Rewrite the material below, changing every "sidebar" to "side panel" and leaving everything else as it is.
==== Listed entries
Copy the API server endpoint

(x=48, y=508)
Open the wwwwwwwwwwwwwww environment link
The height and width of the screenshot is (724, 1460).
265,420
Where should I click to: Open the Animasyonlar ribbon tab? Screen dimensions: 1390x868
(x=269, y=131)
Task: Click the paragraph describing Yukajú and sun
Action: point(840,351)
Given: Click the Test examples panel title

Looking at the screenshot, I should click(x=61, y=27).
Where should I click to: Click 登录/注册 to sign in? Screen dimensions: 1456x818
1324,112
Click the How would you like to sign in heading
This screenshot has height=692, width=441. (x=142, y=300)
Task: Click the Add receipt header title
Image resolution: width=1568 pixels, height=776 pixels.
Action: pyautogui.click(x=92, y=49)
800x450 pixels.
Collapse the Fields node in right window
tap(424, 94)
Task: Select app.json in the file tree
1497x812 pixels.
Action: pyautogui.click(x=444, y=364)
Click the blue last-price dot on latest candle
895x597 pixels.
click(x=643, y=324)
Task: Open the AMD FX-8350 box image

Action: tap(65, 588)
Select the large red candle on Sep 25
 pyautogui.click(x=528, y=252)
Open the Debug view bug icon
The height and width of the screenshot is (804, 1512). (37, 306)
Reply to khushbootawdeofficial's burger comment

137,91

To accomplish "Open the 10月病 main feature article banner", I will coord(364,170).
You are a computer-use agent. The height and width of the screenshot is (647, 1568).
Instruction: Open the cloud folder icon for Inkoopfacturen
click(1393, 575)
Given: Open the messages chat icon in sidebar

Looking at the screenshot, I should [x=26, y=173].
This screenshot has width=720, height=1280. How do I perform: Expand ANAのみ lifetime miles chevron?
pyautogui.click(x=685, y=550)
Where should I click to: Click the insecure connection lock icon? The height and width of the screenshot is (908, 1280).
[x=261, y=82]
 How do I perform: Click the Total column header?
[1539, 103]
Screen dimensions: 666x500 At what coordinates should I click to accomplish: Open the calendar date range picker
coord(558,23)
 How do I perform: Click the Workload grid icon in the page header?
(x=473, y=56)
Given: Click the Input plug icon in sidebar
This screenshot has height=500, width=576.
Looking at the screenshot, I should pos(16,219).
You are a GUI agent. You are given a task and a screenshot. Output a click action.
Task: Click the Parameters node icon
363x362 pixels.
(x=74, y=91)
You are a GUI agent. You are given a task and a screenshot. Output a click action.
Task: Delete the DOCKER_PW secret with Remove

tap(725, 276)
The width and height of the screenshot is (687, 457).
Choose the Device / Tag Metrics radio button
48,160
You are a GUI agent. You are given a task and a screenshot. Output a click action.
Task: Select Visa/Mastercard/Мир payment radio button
========
Task result:
Copy the API server endpoint

(x=48, y=508)
Open the wwwwwwwwwwwwwww environment link
The height and width of the screenshot is (724, 1460).
265,420
Where should I click to: Open the Animasyonlar ribbon tab? Screen dimensions: 1390x868
(x=269, y=131)
Task: Click the paragraph describing Yukajú and sun
Action: point(840,351)
Given: Click the Test examples panel title

Looking at the screenshot, I should click(x=61, y=27).
Where should I click to: Click 登录/注册 to sign in? Screen dimensions: 1456x818
1324,112
Click the How would you like to sign in heading
This screenshot has height=692, width=441. (x=142, y=300)
Task: Click the Add receipt header title
Image resolution: width=1568 pixels, height=776 pixels.
Action: pyautogui.click(x=92, y=49)
800x450 pixels.
Collapse the Fields node in right window
tap(424, 94)
Task: Select app.json in the file tree
1497x812 pixels.
Action: pyautogui.click(x=444, y=364)
Click the blue last-price dot on latest candle
895x597 pixels.
click(x=643, y=324)
Task: Open the AMD FX-8350 box image

Action: tap(65, 588)
Select the large red candle on Sep 25
 pyautogui.click(x=528, y=252)
Open the Debug view bug icon
The height and width of the screenshot is (804, 1512). (37, 306)
Reply to khushbootawdeofficial's burger comment

137,91

To accomplish "Open the 10月病 main feature article banner", I will coord(364,170).
You are a computer-use agent. The height and width of the screenshot is (647, 1568).
Instruction: Open the cloud folder icon for Inkoopfacturen
click(1393, 575)
Given: Open the messages chat icon in side panel

Looking at the screenshot, I should [x=26, y=173].
This screenshot has width=720, height=1280. How do I perform: Expand ANAのみ lifetime miles chevron?
pyautogui.click(x=685, y=550)
Where should I click to: Click the insecure connection lock icon? The height and width of the screenshot is (908, 1280).
[x=261, y=82]
 How do I perform: Click the Total column header?
[1539, 103]
Screen dimensions: 666x500 At what coordinates should I click to accomplish: Open the calendar date range picker
coord(558,23)
 How do I perform: Click the Workload grid icon in the page header?
(x=473, y=56)
Given: Click the Input plug icon in side panel
This screenshot has height=500, width=576.
Looking at the screenshot, I should pos(16,219).
You are a GUI agent. You are given a task and a screenshot. Output a click action.
Task: Click the Parameters node icon
363x362 pixels.
(x=74, y=91)
You are a GUI agent. You are given a task and a screenshot. Output a click action.
Task: Delete the DOCKER_PW secret with Remove

tap(725, 276)
The width and height of the screenshot is (687, 457).
Choose the Device / Tag Metrics radio button
48,160
You are a GUI agent. You are given a task and a screenshot. Output a click action.
Task: Select Visa/Mastercard/Мир payment radio button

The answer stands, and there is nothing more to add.